Last week The Washington Post inquired about getting a list of salaries of public employees from Fairfax County, an almost annual tradition. For many years The Post, in its weekly Extra print editions, published a county-by-county look at each local government's payroll figures. In recent years those stories have become less frequent, but the information still is used in the reporting and writing of other stories on the local government beat, namely stories that deal with county budgets.
But this year, The Post was told that the information, which had been provided free of charge through a waiver granted to most media organizations, would come at a price.
The Fairfax County salary figures, depending on the way they are analyzed and distributed, would cost between $150 and $600, according to Merni Fitzgerald, a county spokeswoman who received a similar request for the information from the Washington Examiner.
The Examiner, Fitzgerald said, decided not to pay for the information.
Virginia's Freedom of Information Act allows governments to charge for reasonable costs incurred in collecting the requested records. But other jurisdictions say they're not changing their policies regarding FOIA requests from media organizations.
In Virginia, Loudoun County typically waives fees if the cost is below $20, said spokesman Jim Barnes. Otherwise, the fees stand. Prince William County doesn't charge for media information requests unless a "huge amount of staff or paper" are used, said spokeswoman Nikki Brown.
"More often than not, we don't charge," Brown said.
In Maryland, Montgomery County doesn't charge for requests from the press "since they all ask for a waiver of fees," according to county spokesman Patrick Lacefield. Prince George's County spokesman James P. Keary says the county always has charged for research and copying, regardless of the applicant, but that if the media request is a simple one, say a copy of a report or a list of salaries, it is provided free of charge.

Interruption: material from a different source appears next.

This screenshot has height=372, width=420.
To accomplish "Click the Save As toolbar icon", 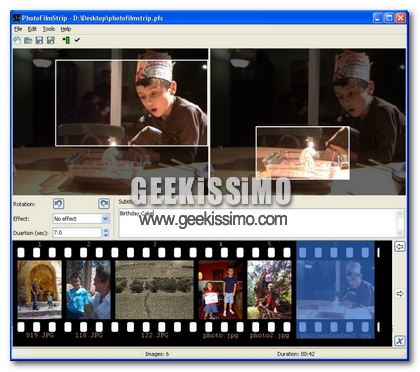I will click(x=51, y=40).
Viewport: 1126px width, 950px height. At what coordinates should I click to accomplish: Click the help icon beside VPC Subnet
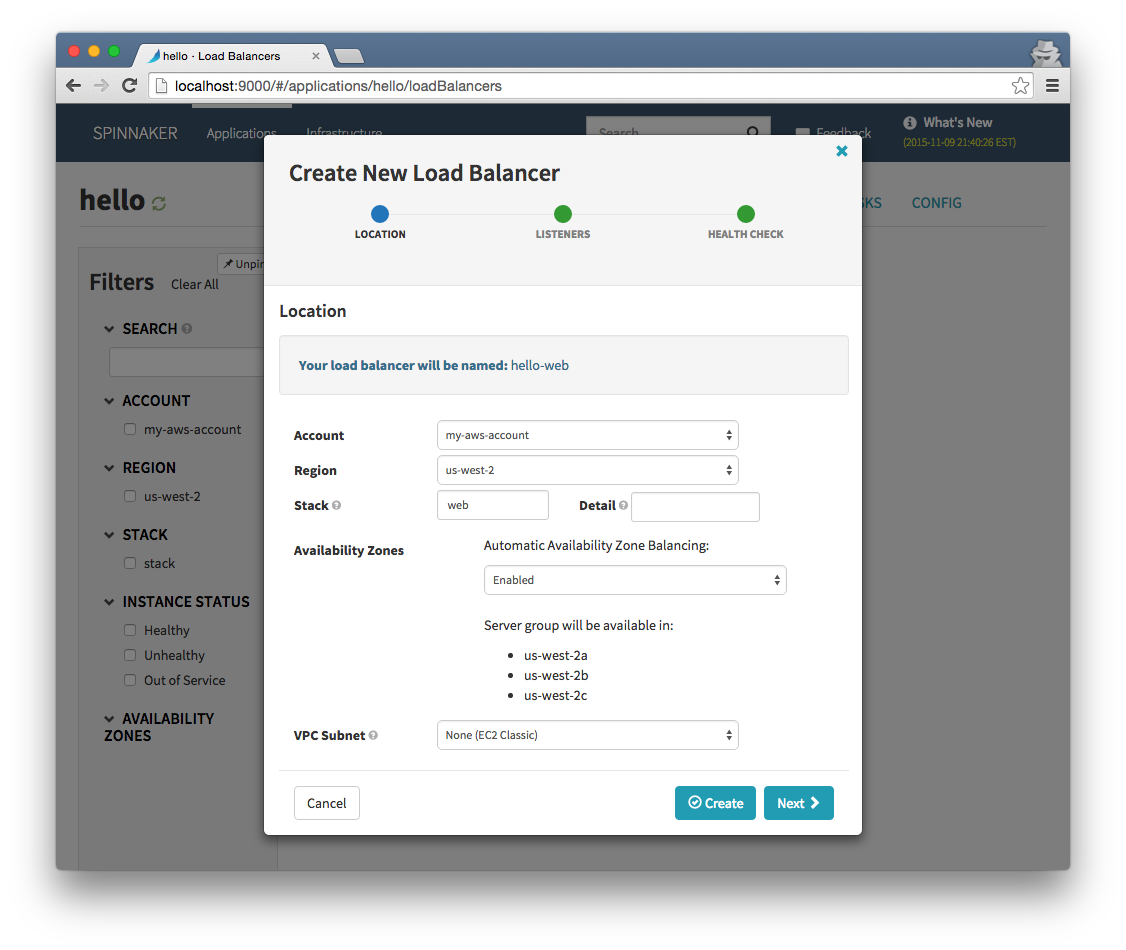click(372, 735)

So if most other Washington-area localities aren't changing their FOIA policies during equally tough budget times, why is Fairfax?

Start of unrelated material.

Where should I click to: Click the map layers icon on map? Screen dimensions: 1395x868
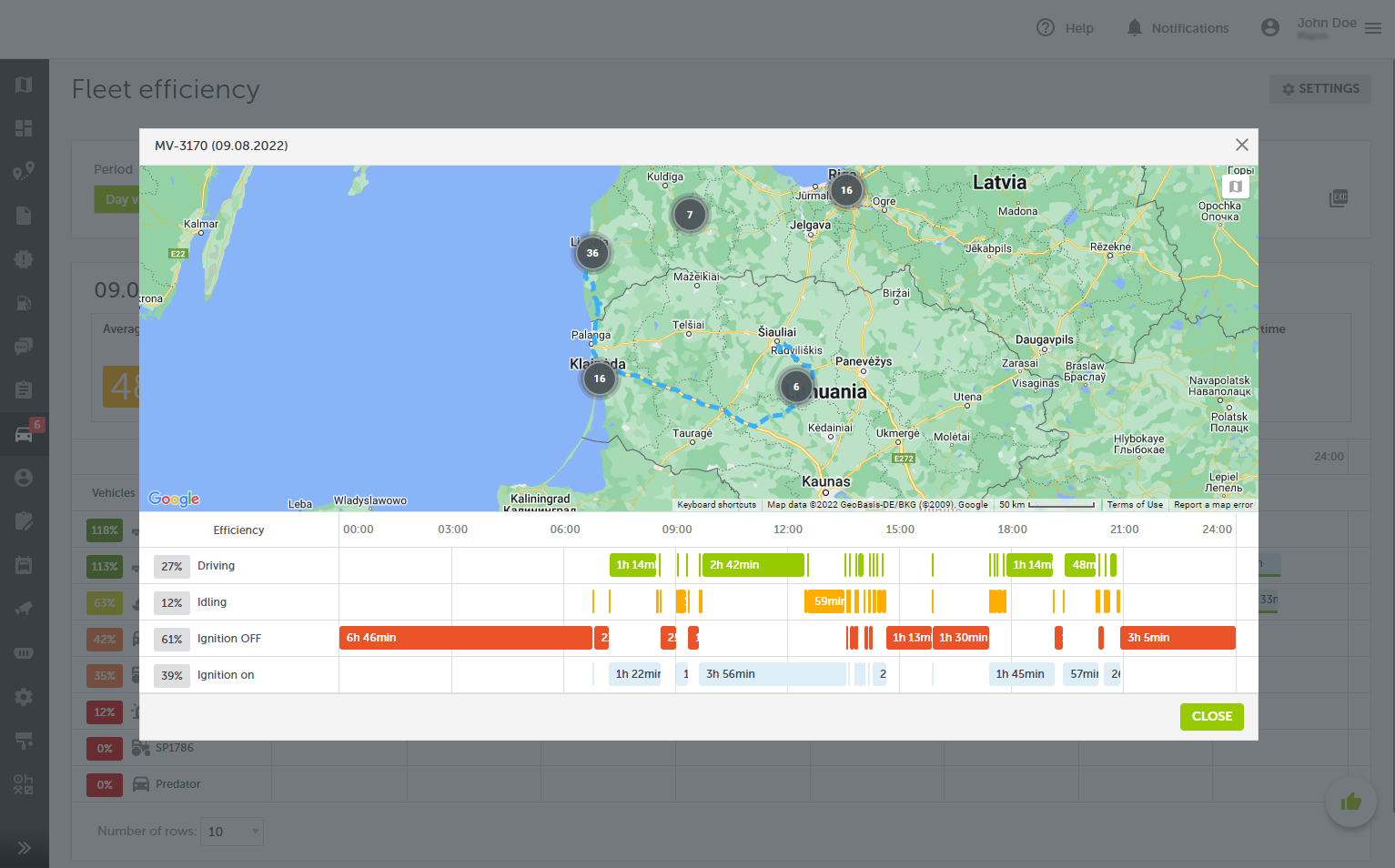pyautogui.click(x=1235, y=187)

Fitzgerald notes that every local government deals with FOIA requests differently and that state code allows for the reimbursement of costs. For the salary FOIA, for example, Fairfax is not charging for the time spent by county personnel to pull together the public records. It is charging for the "computer runs" used to process the data.
"Last budget year, our economic situation prompted a reduction in force and many service and programming cuts, and we will see next week what is being proposed for this year," Fitzgerald said. "Nothing is off the table -- and user fees, which charge folks for services performed, whether RECenter fees or fees for FOIA requests, are one way to assist in the effort to balance the budget."